The original building was designed by Whimberley, Whisenand, Allison & Tong of Honolulu, with McGuire & Muri of Tacoma, Washington. The structure's round shape and distinctive roof were intended to fit its surrounding mountain landscape. A flyer produced for the opening ceremony spoke of "the swooping, bough-like shape of the beams, the branching 'tree' columns, the 'switchback trail' ramps, and the sloped 'cliffs' of the stone base".
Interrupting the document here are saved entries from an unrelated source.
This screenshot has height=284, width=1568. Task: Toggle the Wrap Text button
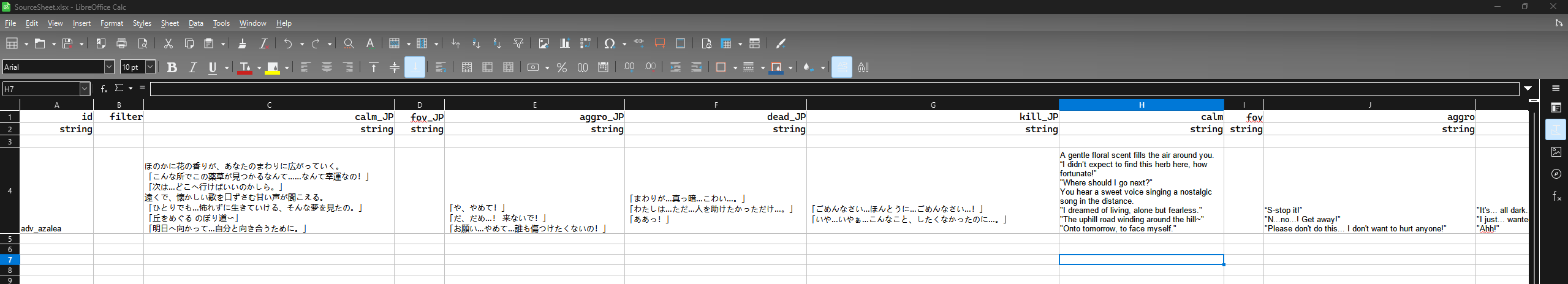[x=441, y=67]
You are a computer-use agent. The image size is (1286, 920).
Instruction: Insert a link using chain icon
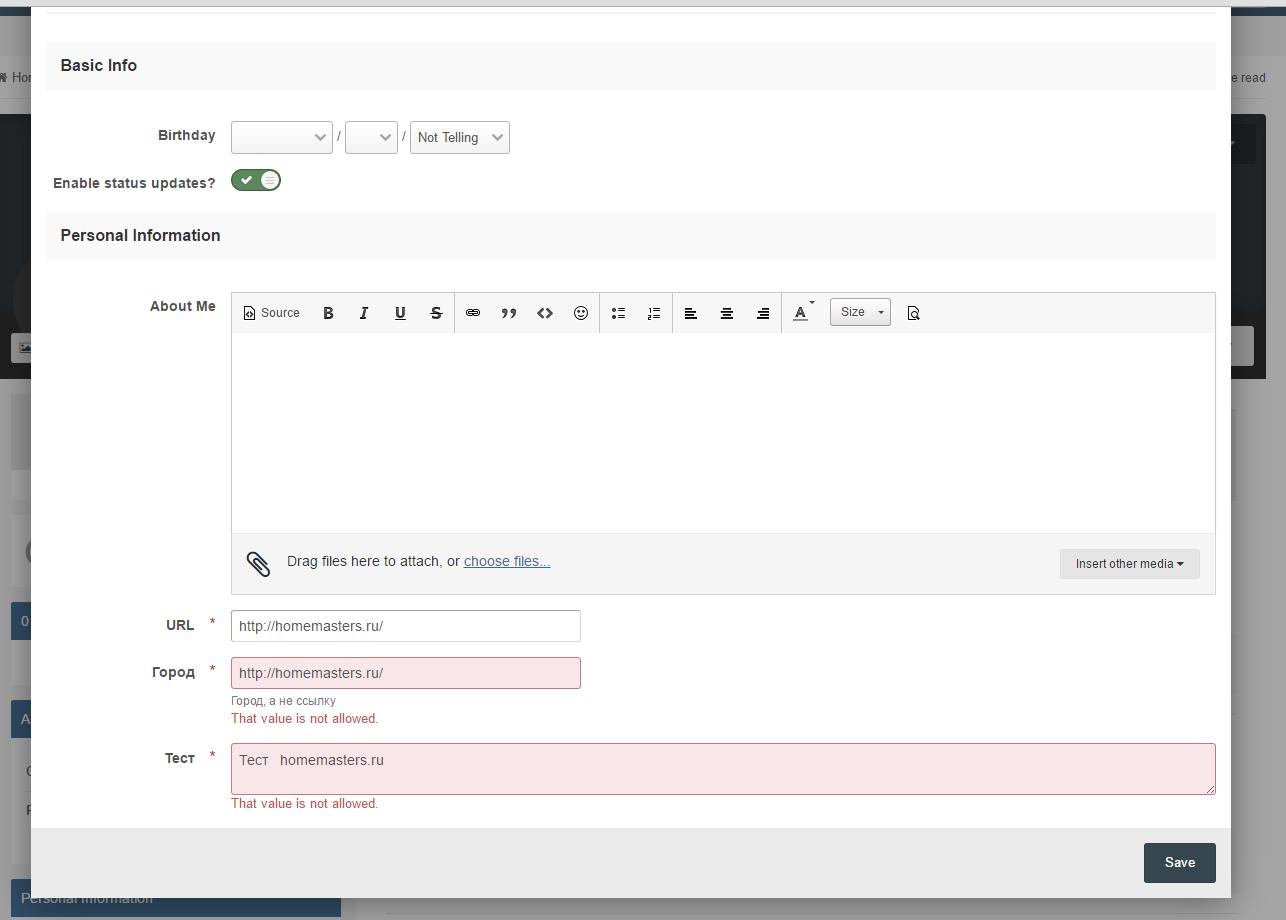pos(473,313)
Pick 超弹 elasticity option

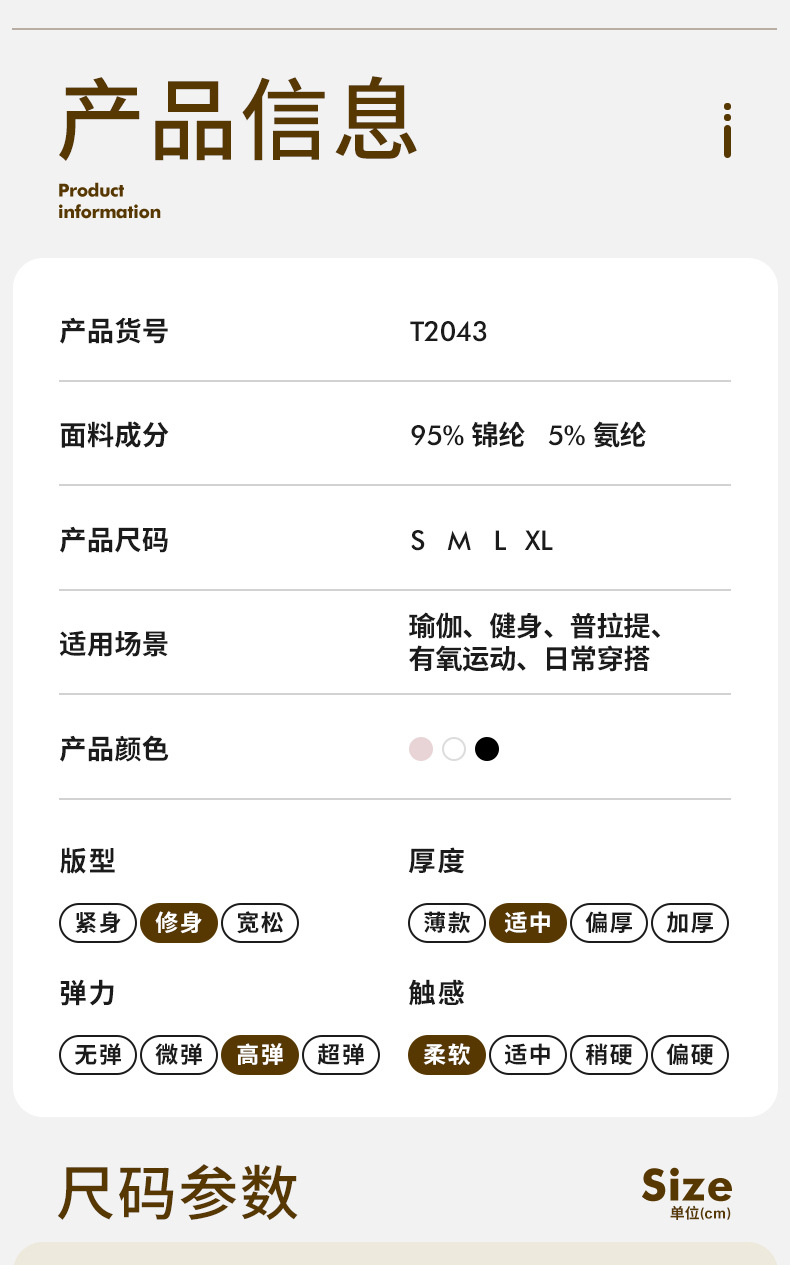[341, 1055]
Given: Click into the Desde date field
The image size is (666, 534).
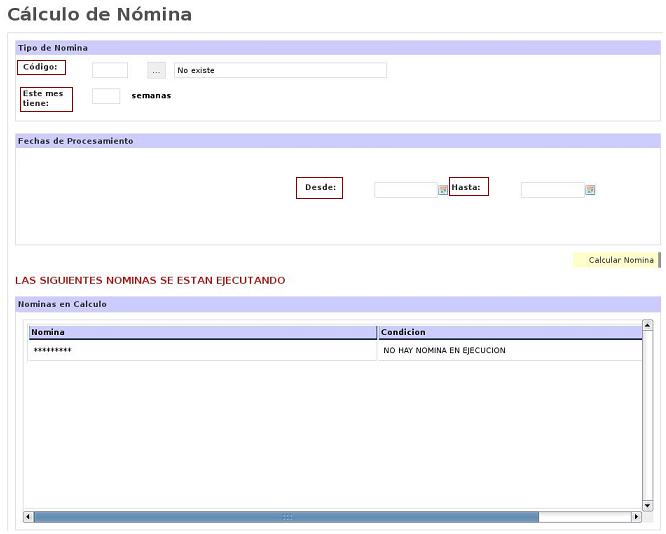Looking at the screenshot, I should (x=405, y=190).
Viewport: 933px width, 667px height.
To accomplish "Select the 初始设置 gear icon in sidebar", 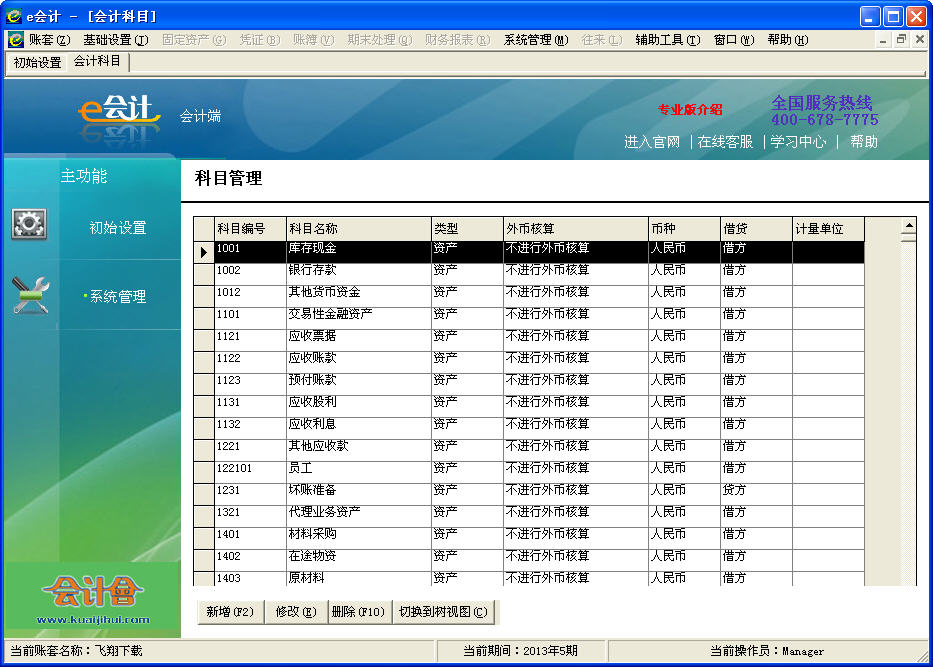I will click(x=29, y=223).
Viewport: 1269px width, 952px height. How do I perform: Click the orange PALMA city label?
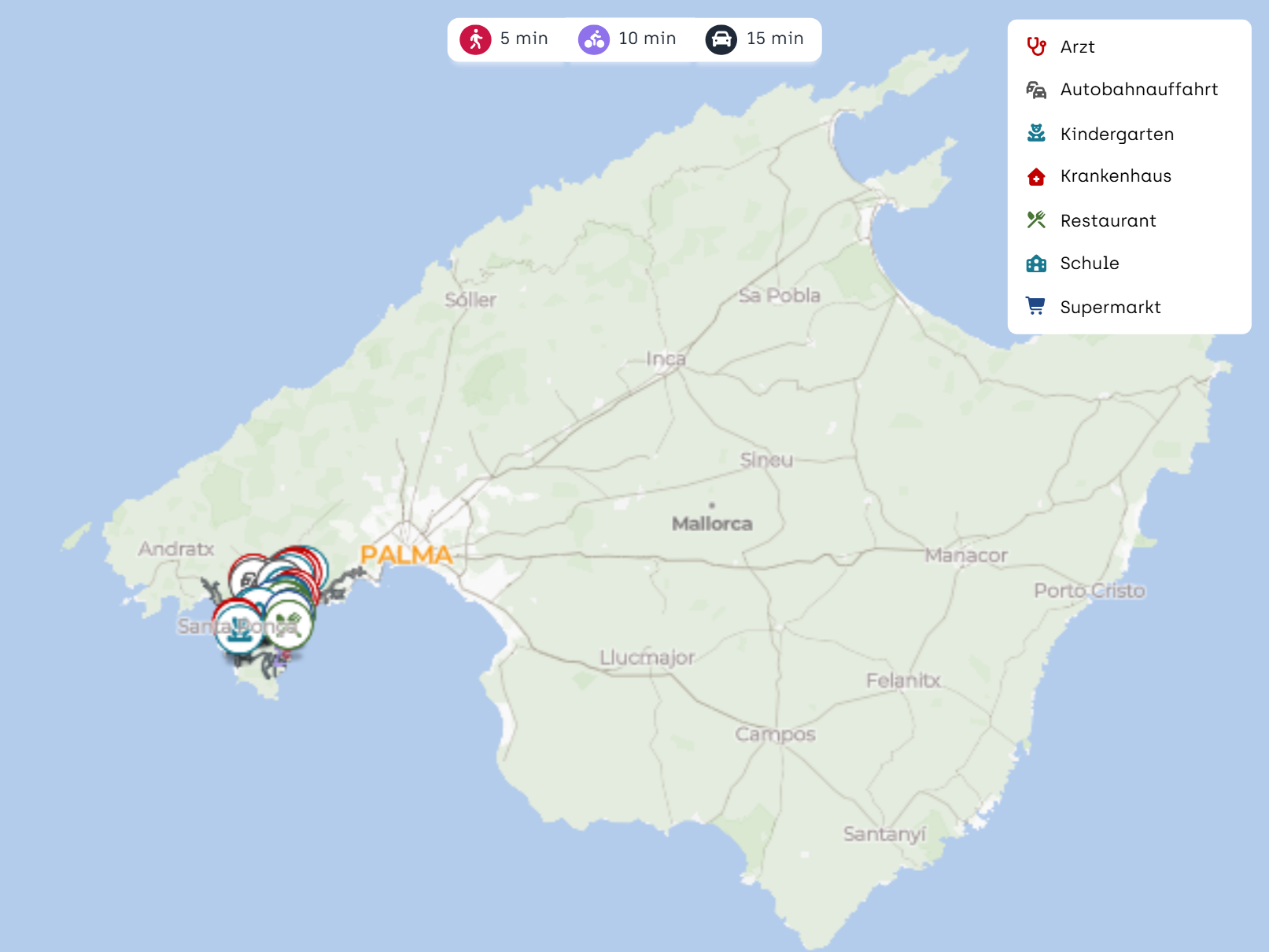[406, 555]
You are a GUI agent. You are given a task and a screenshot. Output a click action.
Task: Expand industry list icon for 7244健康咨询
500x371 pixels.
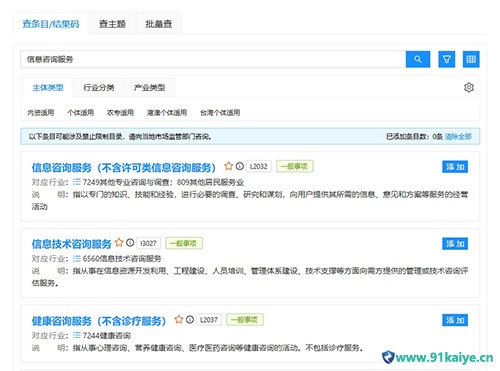click(77, 335)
The architecture, which was consistent with the modernist style common to many of the Mission 66 projects, although a distinct departure from National Park Service Rustic, was always controversial. Drawing frequent comparisons to a flying saucer, it reminded others of a sunken Seattle Space Needle. It was accused of not fulfilling its goal of appropriateness for its setting, instead being "incompatible with the rustic character of Paradise". Others disagreed with this assertion, claiming that "although it doesn't match the rustic styling of Paradise's other buildings, its grandness seems to fit the location".

==Replacement==
Beyond the varied response to the building's appearance, other more significant architectural problems led the National Park Service to replace the Jackson Visitor Center with a more traditional design. The roof of the original structure was not designed to handle the copious amounts of snowfall in the Paradise area each winter, requiring the consumption of 300 to 500 usgal of diesel fuel per day during the snow season to melt snow and prevent the roof from collapsing. Additionally, the building no longer met building and accessibility codes, despite ramps and other features that required a disproportionate amount of space.

The National Park Service began construction of a smaller, more energy-efficient visitor center in 2006. The new Henry M. Jackson visitor center opened on October 10, 2008. Demolition of the original Jackson Visitor Center was accomplished in the spring of 2009.